--- Exercise objective ---
From the data, return each line holding the word "point".

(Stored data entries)
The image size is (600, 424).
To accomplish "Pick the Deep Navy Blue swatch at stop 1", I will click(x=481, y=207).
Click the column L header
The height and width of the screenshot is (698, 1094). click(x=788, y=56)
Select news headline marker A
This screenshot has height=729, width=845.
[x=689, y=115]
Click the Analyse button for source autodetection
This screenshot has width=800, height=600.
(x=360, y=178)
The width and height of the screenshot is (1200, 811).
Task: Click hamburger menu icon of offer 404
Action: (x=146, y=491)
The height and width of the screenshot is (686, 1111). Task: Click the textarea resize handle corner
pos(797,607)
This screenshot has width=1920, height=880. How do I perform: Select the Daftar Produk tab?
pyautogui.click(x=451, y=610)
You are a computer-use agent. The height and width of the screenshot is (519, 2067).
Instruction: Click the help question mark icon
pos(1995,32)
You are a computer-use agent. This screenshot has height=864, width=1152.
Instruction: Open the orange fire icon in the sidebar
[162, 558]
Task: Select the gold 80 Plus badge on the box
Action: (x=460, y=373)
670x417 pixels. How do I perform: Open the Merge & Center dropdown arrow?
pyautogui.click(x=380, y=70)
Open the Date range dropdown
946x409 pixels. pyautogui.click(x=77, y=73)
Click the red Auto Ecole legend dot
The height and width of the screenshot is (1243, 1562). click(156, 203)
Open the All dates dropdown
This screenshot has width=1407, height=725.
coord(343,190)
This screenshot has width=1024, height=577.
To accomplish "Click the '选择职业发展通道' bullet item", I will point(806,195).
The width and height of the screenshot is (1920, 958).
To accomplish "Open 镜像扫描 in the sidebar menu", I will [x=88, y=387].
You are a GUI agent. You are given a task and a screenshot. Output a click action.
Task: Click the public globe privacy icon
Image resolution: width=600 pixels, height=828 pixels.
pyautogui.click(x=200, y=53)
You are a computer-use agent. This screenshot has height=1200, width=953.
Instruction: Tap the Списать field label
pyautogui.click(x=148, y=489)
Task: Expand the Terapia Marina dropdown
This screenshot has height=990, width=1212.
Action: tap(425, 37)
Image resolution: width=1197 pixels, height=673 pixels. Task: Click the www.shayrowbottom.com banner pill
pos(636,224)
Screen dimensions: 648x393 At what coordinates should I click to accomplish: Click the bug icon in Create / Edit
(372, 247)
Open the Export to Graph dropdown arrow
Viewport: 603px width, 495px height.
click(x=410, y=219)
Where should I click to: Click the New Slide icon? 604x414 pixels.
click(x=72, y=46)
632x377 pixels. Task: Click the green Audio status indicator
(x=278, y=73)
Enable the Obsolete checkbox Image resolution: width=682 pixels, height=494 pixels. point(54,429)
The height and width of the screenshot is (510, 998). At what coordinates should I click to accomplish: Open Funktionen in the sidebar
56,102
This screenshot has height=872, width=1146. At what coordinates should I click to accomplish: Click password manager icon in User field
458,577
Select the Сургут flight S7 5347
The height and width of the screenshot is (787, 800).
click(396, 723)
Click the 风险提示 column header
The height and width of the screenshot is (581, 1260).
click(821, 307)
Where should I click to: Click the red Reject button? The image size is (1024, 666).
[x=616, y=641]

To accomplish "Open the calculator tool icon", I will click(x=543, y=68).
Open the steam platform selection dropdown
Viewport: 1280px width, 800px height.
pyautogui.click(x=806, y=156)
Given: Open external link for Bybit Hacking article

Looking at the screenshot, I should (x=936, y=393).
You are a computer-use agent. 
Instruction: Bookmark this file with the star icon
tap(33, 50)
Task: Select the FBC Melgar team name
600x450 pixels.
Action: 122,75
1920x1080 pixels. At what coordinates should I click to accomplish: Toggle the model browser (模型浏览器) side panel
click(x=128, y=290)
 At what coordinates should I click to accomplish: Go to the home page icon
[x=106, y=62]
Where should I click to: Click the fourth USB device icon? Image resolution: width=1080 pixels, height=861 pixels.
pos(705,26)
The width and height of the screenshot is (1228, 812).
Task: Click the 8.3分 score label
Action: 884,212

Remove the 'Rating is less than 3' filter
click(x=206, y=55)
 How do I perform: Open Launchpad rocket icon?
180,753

--- Solution to this problem ---
To accomplish "Click the '选择职业发展通道' bullet item", I will point(806,195).
Enable the Obsolete checkbox Image resolution: width=682 pixels, height=494 pixels. point(54,429)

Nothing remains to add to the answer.